8 June 2009

North Korea and the Clock

Kennette Benedict

Kennette Benedict

Kennette Benedict is a senior adviser to the Bulletin of the Atomic Scientists and served as Executive Director and Publisher from 2005 until she retired in February 2015.  She is adjunct...


When the Bulletin last moved the hand of the Clock closer to midnight in January 2007, we noted our worries about what North Korea's nuclear arsenal might portend for future arms races in Northeast Asia and for further unraveling of the Nuclear Non-Proliferation Treaty (NPT). We viewed North Korea's program, along with Iran's uranium enrichment program for civilian nuclear power, the failure to adequately secure nuclear materials around the world, and the enormous nuclear weapon stockpiles in the United States and Russia as "symptomatic of a larger failure to solve the problems posed by the most destructive technology on Earth."

The Bulletin monitors developments around the world to track trends and events that contribute to a more dangerous or a safer world. Since January 2007 when the Bulletin Board of Directors moved the hand toward midnight--a metaphor for the end of civilization--positive steps have been taken that may partially balance the trends indicated by a nuclear-armed North Korea. Among encouraging signs are the public calls by former government officials in the United States, Britain, Germany, Australia, and elsewhere, for a "world free of nuclear weapons."

Perhaps even more significant is that, for the first time, a sitting U.S. president is taking steps to fulfill Washington's pledge under the NPT to begin nuclear disarmament with the publicly announced goal of achieving a nuclear-weapons-free world. The subsequent U.S.-Russian negotiations to reduce nuclear arsenals under a new bilateral treaty are proceeding well with a progress report scheduled for July and a signing deadline set for December 2009. Furthermore, the new pact will include provisions for verification and inspection, and may address the issue of national missile defense.

> Listed entries
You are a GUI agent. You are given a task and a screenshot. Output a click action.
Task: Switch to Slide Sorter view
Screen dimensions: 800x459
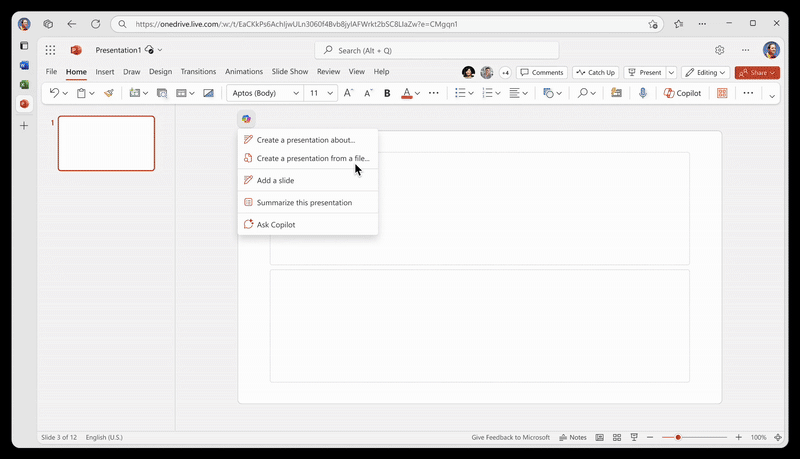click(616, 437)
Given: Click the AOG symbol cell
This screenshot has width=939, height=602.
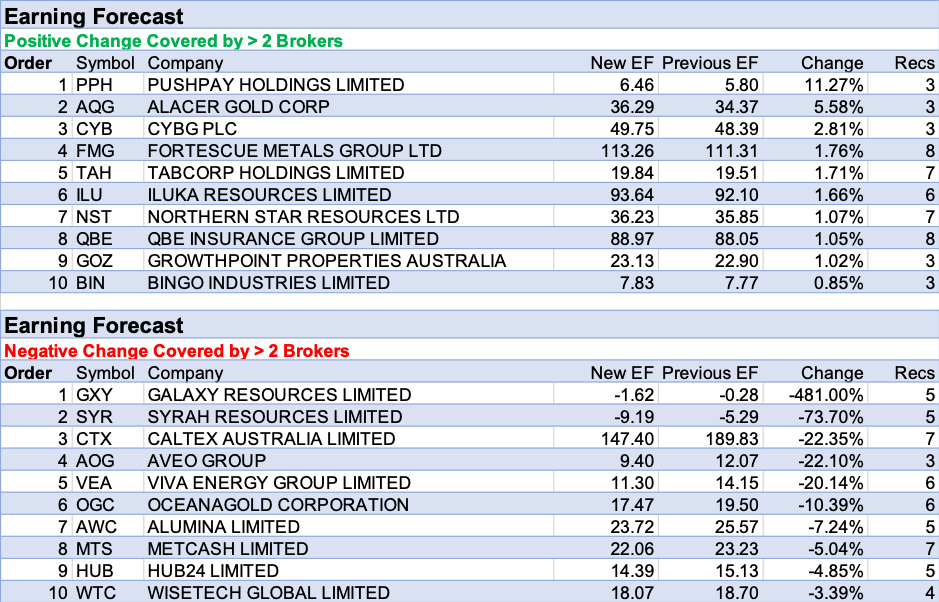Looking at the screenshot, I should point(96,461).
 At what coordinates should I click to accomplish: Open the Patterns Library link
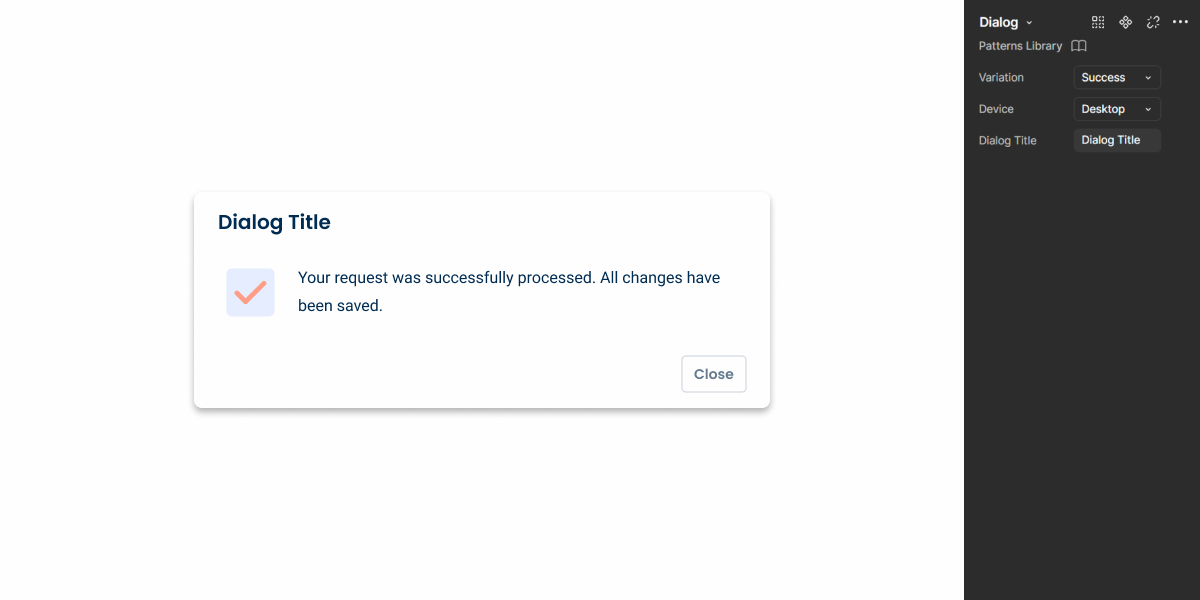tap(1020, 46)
* * *
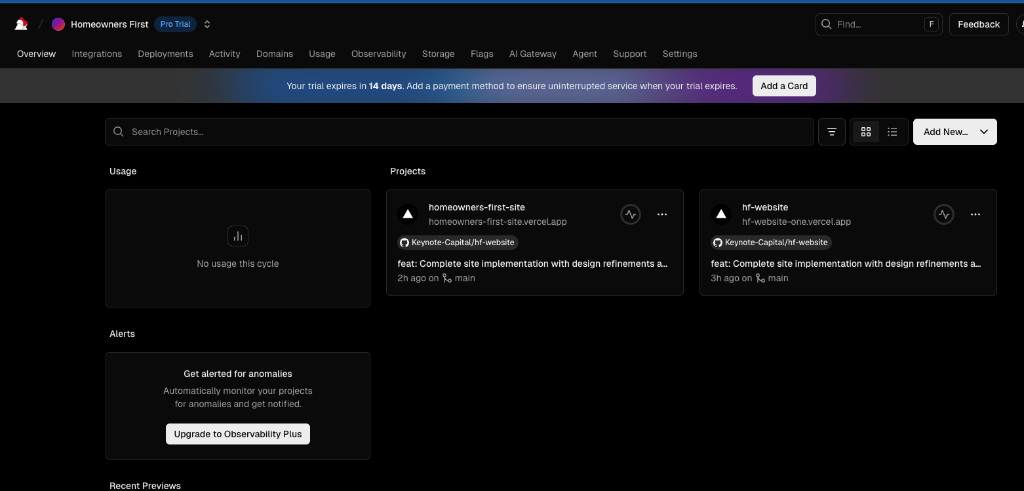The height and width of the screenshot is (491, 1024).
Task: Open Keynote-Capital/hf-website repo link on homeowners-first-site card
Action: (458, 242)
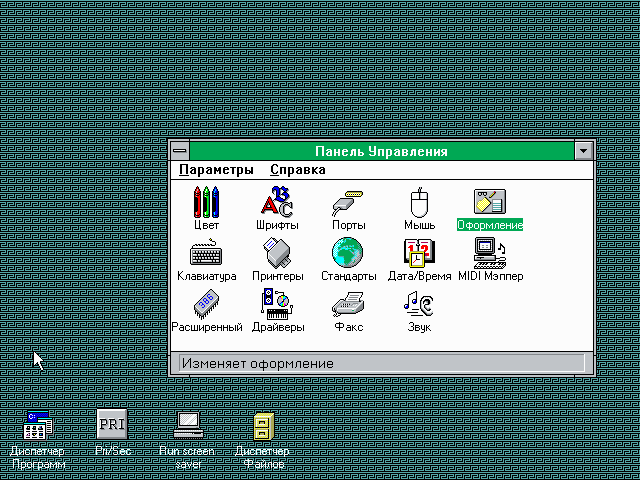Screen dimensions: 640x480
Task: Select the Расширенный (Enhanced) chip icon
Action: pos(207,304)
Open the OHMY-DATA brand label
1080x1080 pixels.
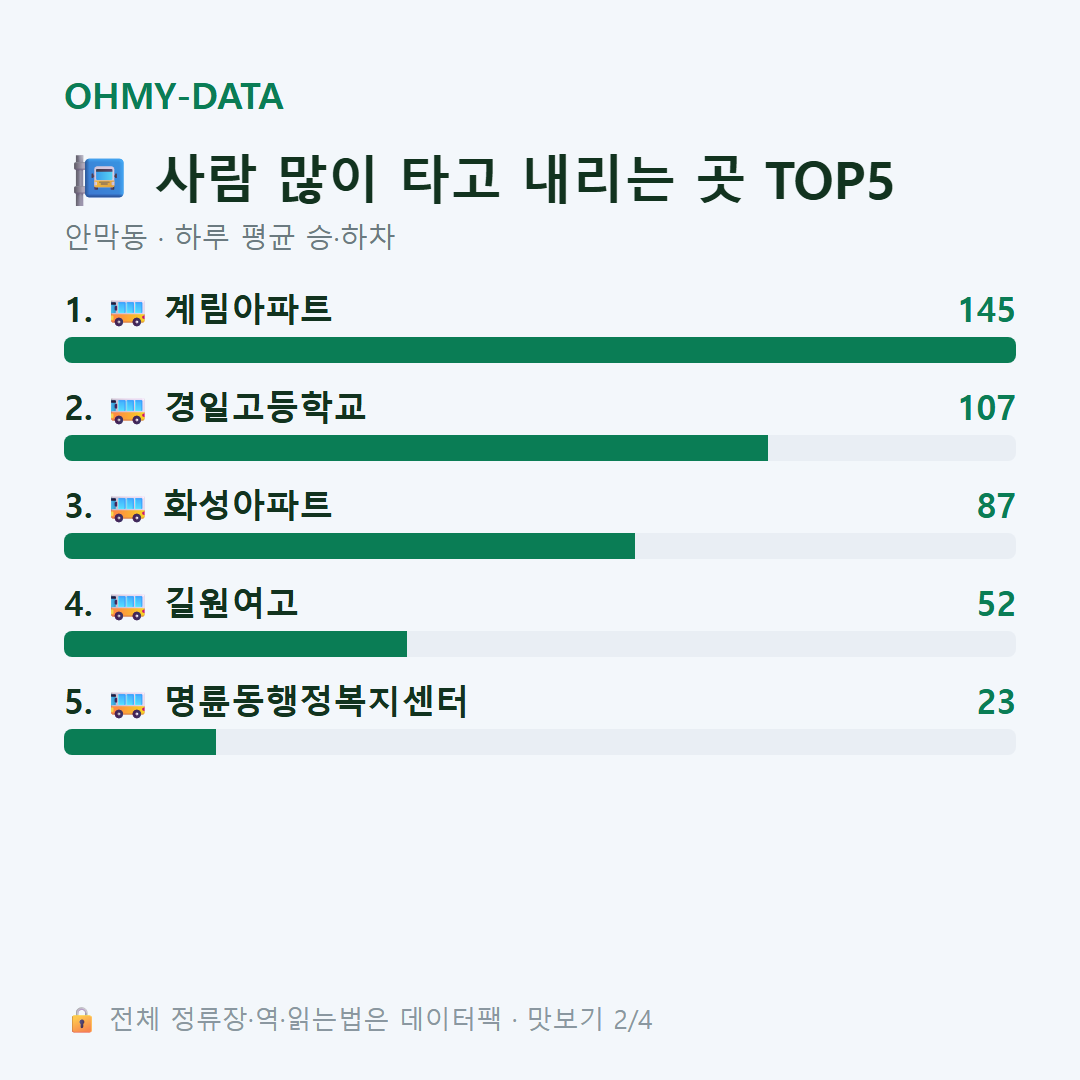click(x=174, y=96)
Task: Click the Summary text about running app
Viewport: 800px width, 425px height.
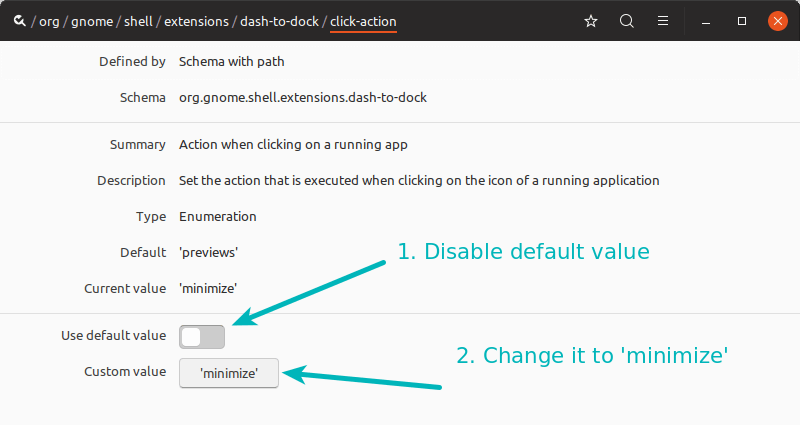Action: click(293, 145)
...
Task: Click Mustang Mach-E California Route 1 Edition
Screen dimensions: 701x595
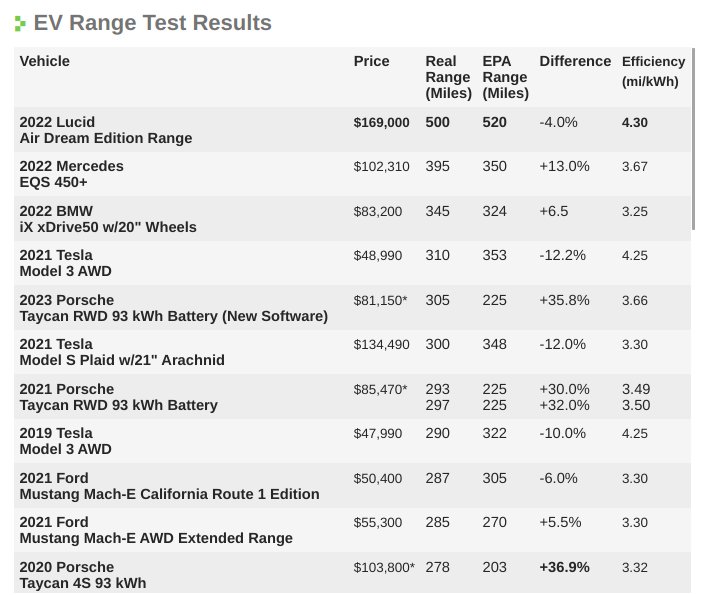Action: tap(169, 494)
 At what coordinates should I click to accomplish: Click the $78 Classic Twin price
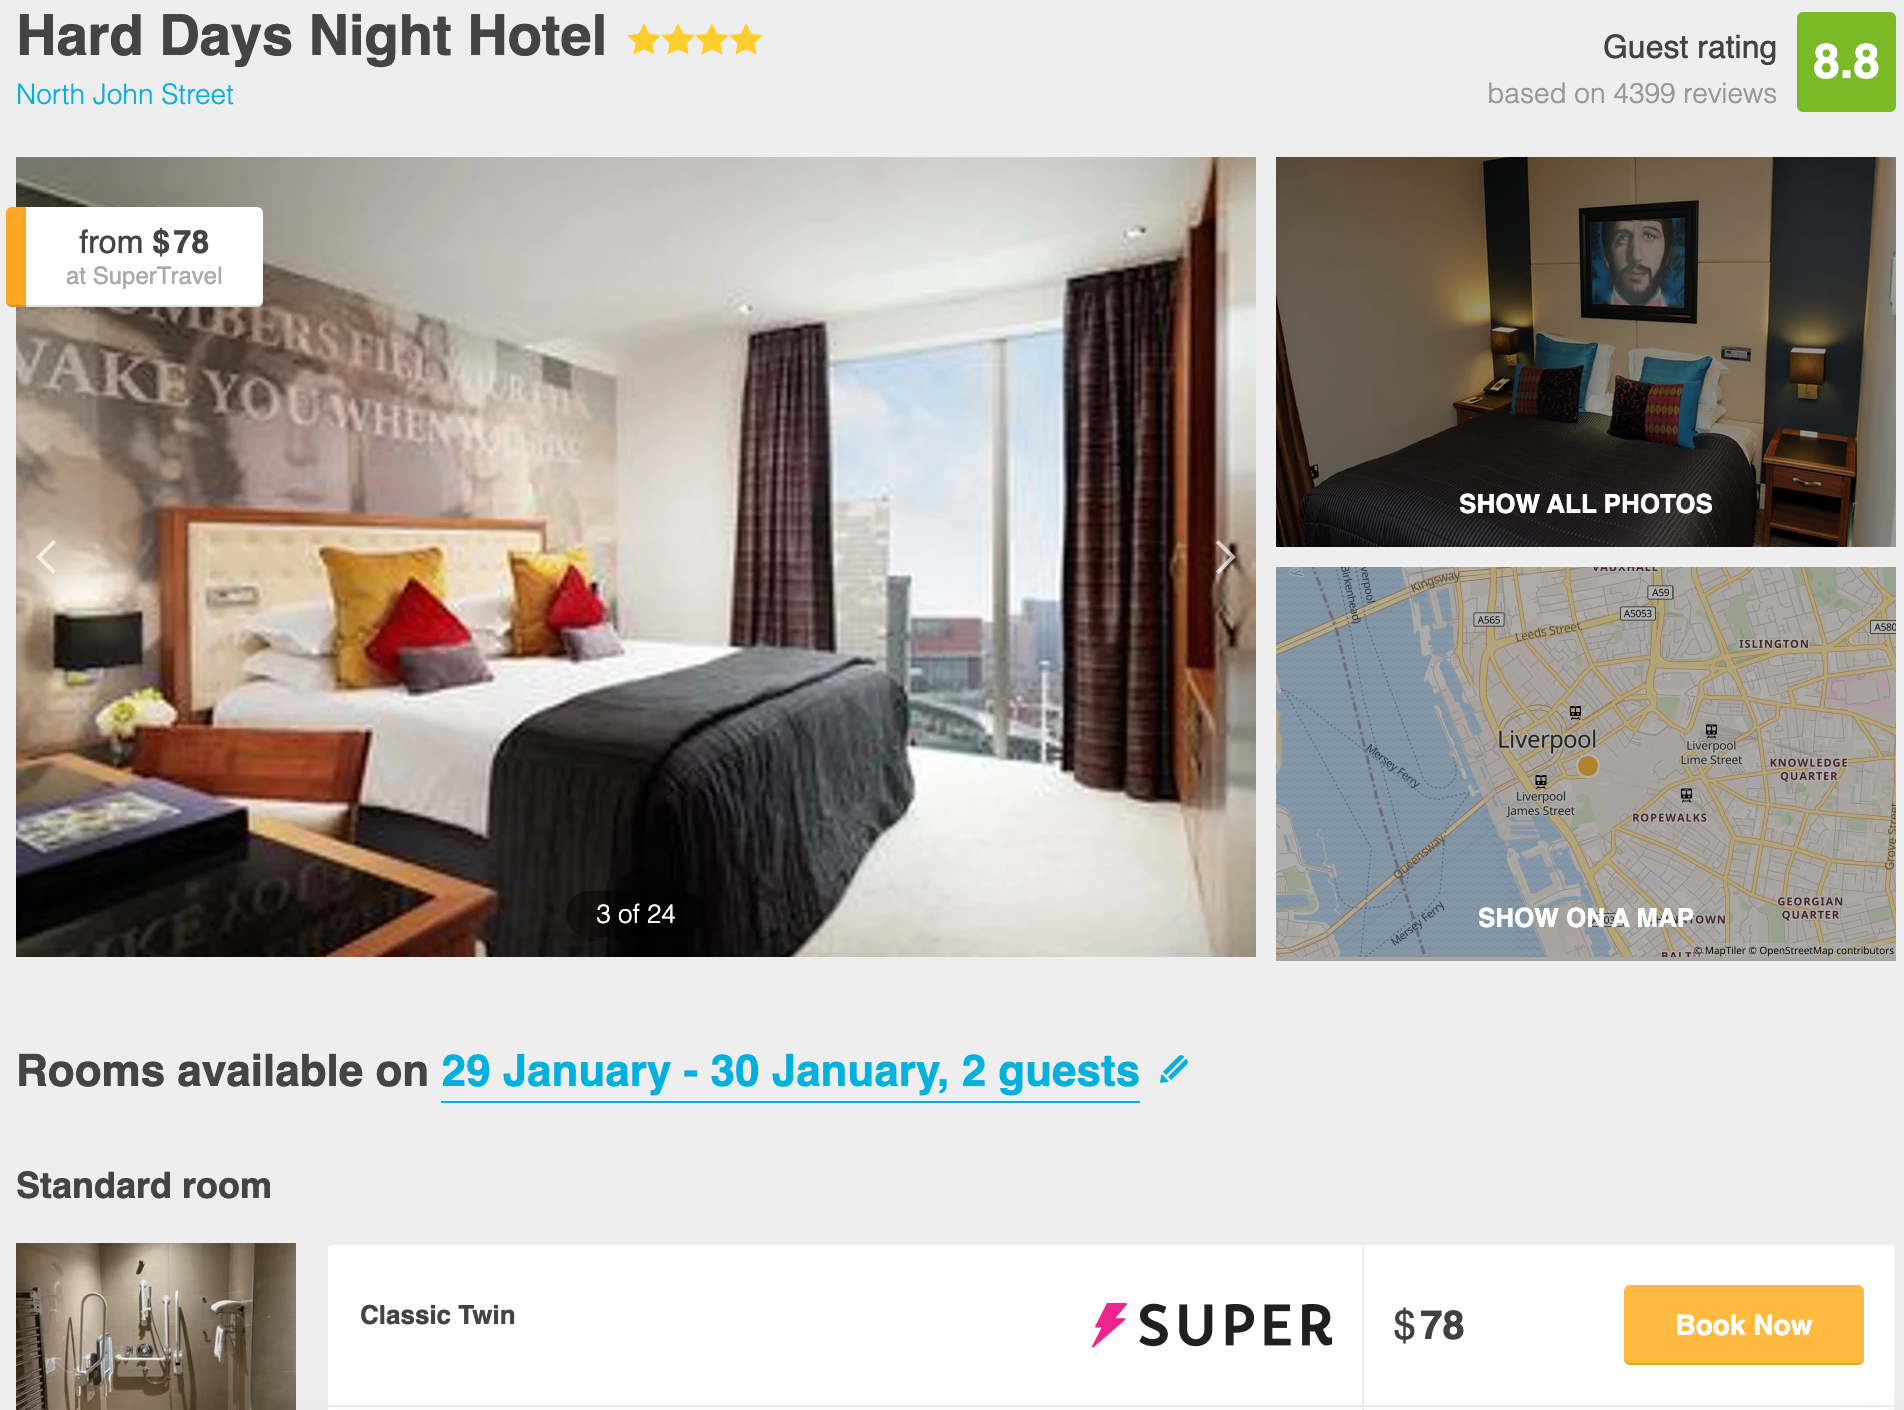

> Tasks to complete
**A.** In the article on North Korea and the Clock, what signing deadline is set for the new U.S.-Russian treaty?
**B.** Quote the article on North Korea and the Clock, starting at the words "North Korea and" and ending after the words "She is adjunct...".

> Expected outputs
**A.** December 2009.

**B.**
North Korea and the Clock

Kennette Benedict

Kennette Benedict

Kennette Benedict is a senior adviser to the Bulletin of the Atomic Scientists and served as Executive Director and Publisher from 2005 until she retired in February 2015.  She is adjunct...